Büyük renkli haritası eşliğinde ilk defa görülen bir turist rehberine göre 1830’larda İstanbul...
İstanbul ve çevresi için bir gezi rehberi niteliğinde olan kitap, alt başlığından da anlaşıldığı gibi,
kuruluşundan fethine kadar başkentin tarihini, en dikkate değer yerlerinin tasvirini, başlıca anıtlar
üzerine tarihsel araştırmaları ve genel olarak seyyahlar için yararlı olabilecek “her şeyi” içermektedir.
Lacroix’nın bu rehberi tarih, mimarlık, çevre ve toplum hakkındaki tasvirleri ve gözlemleriyle
1830’lar İstanbul’una ışık tutmaktadır. Yazar bu yazıda özellikle vurgulanan Pera ve Tarihi
Yarımada’nın yanı sıra tüm Boğaz köyleri ile Üsküdar, Eyüp ve Prens Adaları’nı da edebi bir dille
anlatmıştır. 19. yüzyılın ilk yarısında kitle turizminin gelişmesiyle birlikte yaygınlaşmaya başlayan
rehber kitaplarında görülen tarafsız, evrensel, ansiklopedik nitelikteki kurgu Lacroix’nın kitabında
da dikkati çeker. Lacroix’nın objektif ve tarafsız yaklaşımı kitabın belirgin özelliklerinden biridir.
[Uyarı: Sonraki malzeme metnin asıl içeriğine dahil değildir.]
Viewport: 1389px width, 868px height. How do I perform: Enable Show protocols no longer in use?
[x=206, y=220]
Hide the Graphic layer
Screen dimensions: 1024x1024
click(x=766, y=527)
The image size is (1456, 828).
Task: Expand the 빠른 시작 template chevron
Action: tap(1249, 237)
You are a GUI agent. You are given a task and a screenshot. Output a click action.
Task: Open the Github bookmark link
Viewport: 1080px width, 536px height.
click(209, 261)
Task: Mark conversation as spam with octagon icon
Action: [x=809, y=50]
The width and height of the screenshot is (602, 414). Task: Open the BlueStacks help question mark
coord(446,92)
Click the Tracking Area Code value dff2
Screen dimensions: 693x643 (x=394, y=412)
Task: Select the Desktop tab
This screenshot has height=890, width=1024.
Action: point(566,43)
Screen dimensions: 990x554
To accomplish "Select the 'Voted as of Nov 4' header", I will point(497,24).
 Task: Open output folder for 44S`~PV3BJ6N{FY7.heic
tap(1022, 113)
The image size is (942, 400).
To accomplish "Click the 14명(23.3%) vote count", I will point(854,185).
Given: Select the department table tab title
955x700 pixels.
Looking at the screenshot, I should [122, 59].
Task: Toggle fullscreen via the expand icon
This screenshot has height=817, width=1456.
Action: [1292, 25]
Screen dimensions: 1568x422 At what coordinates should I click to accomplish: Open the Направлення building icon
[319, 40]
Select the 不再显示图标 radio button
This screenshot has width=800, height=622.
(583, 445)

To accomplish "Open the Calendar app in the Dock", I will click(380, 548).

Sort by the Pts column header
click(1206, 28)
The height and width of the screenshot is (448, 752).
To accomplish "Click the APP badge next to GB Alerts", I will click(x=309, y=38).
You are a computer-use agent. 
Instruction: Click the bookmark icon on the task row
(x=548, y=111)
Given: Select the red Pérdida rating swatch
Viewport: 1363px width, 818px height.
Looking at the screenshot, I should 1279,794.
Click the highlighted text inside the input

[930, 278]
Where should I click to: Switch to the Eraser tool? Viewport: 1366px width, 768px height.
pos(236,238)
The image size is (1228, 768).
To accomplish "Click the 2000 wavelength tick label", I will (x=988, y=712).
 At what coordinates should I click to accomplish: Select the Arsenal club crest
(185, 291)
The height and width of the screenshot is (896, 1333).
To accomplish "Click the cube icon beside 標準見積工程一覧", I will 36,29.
Örneğin, kimi yazarların kötü niyetle, İstanbul’un içinin, yabancıların nereye basacaklarını bilemedikleri
“iğrenç bir çirkef kuyusu” olduğunu söylemelerini eleştirerek, gezilip görülen pek çok
yerdeki sokak, meydan ve kavşakların en güzel Avrupa kentlerine yaraşan bir büyüklük ve temizliği
yansıttığını belirtmesi bu tutumu ortaya koymaktadır. İstanbul’da geceleri yaşanan kapkaç olaylarını
anlatıp okurlarını uyarırken de Lacroix, bunun Avrupa başkentlerinde de rastlanan bir durum
olduğunu, Paris’in en işlek mahallelerinde bile insanların geceleyin soyulduğunu hatta öldürüldüğünü
eklemektedir. Lacroix kitabında, görülmesi gereken yerler hakkında bilgi vermenin yanında,
İstanbul’a gelen yabancıları belli konularda uyarma görevini de yerine getirmektedir. Örneğin,
kayıkla Dolmabahçe açıklarından geçilirken, saray görülür görülmez derhal tenteyi indirmek ve
alçak sesle konuşmak gerekmektedir. Gülmek, bağırmak, herhangi bir müzik aleti çalmak, elinde
ateşli bir silah tutmak, sarayın bulunduğu yöne doğru denize tükürmek, hele hele parmağıyla sarayı
göstermek, kesinlikle yapılmaması gereken şeylerdir. Bu kurallara uymamanın bedeli yirmi sopa
yemek ya da para cezası ödemektir. Kuralı çiğneyen bir Frenk olduğunda cezayı çekmek kayıkçıya
düştüğünden, Lacroix bu konuda çok hassas davranmak gerektiğini hatırlatmaktadır. 19. yüzyılda
kaleme alınmış rehber kitapların pek çoğunun yazarı gibi, Frédéric Lacroix (1811-1863) da meslek
yaşamına coğrafyacı olarak başlamıştır. 28 yaşında yayımladığı İstanbul rehberinin ardından, özellikle
Güney Amerika ülkelerine yönelik yayınlar yapmıştır. Blackmer ve Atabey’de kaydı olmayan
son derece nadir bir kitaptır.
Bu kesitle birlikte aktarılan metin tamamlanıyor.